Aggregate / Construction

Natural aggregate is one of our most abundant, accessible, and widely used natural resources. Construction aggregate consists of sand, gravel, and crushed stone.

It is primarily used by highway and building construction industries.

Wyoming’s energy industry also requires large amounts of aggregate for the construction of well pads, wind generator bases, and access roads to industrial sites.

Granite Canyon Quarry
Granite Canyon Quarry, west of Cheyenne, Wyoming.

Aggregate Industry Facts

Aggregate Geology

Wyoming has a variety of geologic landscapes providing plentiful aggregate resources including the following:

Sand is acquired from alluvial floodplains along stream and river valleys as well as from extensive dune sands. Windblown sand deposits occur between the western Green River Basin through Wyoming and into western Nebraska.

Sand and gravel deposits occur on the tops of benches and terraces along mountain flanks. The quality of these deposits varies greatly, as terraces may contain areas of caliche. Caliche-coated gravels do not bind well with asphalt or cement.

Glacial gravels are not widely used due to location in national parks and national forests. However, they are occasionally used for local road construction projects.

Older gravels from poorly consolidated conglomerates are a source of “natural gravel" that are useful if they can be extracted without blasting or cutting.

Limestone is exposed along the flanks of mountain ranges and is a significant source of crushed stone. Limestone is the preferred rock for highway construction.

Granite is another source of crushed stone. Specifically, quartzofeldspathic gneiss is mined in the largest aggregate quarry in Wyoming, west of Cheyenne. Railroad ballast is one of the quarry’s main product, simply because the foliation in the gneiss allows the rock to have a 2:4:6 dimensional ratio, which is a requirement of certain types of railroad ballast.

Clinker, also called scoria or baked and fused rock, is formed by the burning, baking, and melting of strata overlying burning coal beds. Clinker is found and used extensively in the Powder River Basin (PRB), where no other aggregate sources exist. It is used for the sub-base of roads and for well-pad construction. Although it is abundant in the PRB, clinker is not as durable and breaks down more easily than sand and gravel.

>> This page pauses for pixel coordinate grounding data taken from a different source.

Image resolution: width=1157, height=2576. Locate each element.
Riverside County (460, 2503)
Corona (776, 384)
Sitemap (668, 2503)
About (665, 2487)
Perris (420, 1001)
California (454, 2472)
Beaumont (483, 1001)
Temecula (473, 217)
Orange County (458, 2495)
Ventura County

Mine tailings are a unique source of gravel in the South Pass mining district and are used locally for road building.

Minerals aggregate column
Minerals aggregate column chart

Aggregate Recycling and Renewal

Recycling of aggregate, primarily re-crushing concrete and asphalt, is economically viable in many situations. The Wyoming Department of Transportation recycles and turns into new pavement nearly all the asphalt and concrete pavement they remove from Wyoming’s roadways. There are also various processes for creating lightweight synthetic aggregate from waste products such as coal ash and sewer sludge. Recycled aggregate sources help relieve shortages and reduce landfill waste.


State of Wyoming Department of Workforce Services, 2021, Annual Report of the State Inspector of Mines of Wyoming: State Inspector of Mines of Wyoming.

State of Wyoming Department of Revenue, 2021, State of Wyoming Department of Revenue Annual Report: State of Wyoming Department of Revenue Annual Report, 79 p.

USGS Minerals Industry Surveys, 2022, Crushed stone statistics and information: United States Geological Survey Quarterly Reports.